[Supplied records — start]

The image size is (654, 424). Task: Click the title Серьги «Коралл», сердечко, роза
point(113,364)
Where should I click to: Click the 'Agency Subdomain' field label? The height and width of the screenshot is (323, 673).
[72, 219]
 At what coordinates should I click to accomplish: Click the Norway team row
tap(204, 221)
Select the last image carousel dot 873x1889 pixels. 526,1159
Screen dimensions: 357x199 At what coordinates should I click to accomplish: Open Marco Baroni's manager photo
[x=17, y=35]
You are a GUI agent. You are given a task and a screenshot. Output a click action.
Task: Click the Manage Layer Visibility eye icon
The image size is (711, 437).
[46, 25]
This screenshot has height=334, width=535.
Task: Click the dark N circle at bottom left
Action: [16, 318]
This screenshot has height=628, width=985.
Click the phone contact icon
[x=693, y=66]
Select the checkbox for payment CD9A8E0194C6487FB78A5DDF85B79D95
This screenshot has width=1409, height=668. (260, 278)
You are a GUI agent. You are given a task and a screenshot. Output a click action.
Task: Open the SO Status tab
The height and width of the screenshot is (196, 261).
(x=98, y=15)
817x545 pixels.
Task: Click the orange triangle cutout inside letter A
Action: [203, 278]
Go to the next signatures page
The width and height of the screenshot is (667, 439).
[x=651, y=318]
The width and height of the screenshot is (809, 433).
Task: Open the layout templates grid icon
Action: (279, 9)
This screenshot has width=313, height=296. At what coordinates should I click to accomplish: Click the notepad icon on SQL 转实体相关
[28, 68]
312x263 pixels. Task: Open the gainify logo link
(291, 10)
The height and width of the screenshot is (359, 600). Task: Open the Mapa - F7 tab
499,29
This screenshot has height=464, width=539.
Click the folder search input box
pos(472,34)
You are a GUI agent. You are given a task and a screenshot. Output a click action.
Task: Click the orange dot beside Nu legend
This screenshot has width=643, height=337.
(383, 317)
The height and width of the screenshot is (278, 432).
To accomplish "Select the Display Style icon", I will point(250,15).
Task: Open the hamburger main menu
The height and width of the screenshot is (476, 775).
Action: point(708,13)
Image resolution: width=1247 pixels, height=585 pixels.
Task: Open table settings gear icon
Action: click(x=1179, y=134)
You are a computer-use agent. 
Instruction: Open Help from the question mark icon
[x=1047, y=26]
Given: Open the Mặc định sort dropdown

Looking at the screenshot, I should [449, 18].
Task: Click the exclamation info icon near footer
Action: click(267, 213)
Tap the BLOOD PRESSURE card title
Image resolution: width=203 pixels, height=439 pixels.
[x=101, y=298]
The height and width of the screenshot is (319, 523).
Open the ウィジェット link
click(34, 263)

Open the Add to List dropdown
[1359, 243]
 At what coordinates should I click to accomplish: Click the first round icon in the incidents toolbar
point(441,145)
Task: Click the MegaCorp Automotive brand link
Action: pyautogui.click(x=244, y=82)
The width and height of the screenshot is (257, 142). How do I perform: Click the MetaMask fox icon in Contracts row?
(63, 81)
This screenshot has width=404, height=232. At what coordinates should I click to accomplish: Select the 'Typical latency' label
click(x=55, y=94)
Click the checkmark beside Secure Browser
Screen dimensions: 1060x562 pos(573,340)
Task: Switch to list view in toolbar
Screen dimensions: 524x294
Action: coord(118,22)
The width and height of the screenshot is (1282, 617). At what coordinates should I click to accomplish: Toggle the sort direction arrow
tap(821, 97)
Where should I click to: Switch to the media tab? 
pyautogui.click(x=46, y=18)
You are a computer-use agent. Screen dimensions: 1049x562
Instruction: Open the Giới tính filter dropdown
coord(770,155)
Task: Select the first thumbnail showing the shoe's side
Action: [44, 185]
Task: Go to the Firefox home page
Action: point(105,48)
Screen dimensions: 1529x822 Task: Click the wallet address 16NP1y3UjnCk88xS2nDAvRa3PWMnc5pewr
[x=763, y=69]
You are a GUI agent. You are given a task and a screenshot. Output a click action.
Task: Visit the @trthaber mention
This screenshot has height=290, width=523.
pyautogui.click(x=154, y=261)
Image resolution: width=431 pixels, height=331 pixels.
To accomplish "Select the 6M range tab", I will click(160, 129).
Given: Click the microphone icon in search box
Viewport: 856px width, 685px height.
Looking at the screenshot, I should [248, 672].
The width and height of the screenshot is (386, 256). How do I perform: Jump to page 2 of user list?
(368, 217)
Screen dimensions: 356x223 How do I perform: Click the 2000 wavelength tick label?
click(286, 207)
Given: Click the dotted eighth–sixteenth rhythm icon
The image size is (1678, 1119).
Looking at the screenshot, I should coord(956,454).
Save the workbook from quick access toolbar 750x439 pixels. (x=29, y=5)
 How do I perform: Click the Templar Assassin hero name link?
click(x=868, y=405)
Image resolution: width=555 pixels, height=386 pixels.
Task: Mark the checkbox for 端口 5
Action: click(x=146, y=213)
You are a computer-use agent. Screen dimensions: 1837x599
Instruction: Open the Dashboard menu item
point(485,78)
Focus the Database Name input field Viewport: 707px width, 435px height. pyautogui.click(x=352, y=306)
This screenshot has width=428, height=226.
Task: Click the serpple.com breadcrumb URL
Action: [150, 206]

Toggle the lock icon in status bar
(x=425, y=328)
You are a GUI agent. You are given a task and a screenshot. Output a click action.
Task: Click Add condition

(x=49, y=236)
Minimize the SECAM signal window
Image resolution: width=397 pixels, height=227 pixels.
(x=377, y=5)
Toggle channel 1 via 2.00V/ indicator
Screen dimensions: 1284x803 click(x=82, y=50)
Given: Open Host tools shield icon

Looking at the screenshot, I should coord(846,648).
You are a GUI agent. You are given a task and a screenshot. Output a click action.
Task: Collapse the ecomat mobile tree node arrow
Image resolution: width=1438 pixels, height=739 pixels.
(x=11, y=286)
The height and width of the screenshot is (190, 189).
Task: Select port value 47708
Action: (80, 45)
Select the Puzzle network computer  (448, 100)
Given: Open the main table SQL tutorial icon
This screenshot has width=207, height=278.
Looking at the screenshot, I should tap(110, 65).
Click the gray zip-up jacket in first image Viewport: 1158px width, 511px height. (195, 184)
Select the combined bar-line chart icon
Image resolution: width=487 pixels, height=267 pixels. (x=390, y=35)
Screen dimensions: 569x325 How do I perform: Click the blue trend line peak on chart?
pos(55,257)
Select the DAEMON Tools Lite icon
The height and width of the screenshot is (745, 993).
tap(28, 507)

[Supplied records — finish]

- What you are asked to do:
Wherever the word "computer" occurs in a line of the listing, copy that line.

- Result below:
You are a computer-use agent. 
You are a computer-use agent. Screen dimensions: 1049x562
You are a computer-use agent. Screen dimensions: 1837x599
Select the Puzzle network computer  (448, 100)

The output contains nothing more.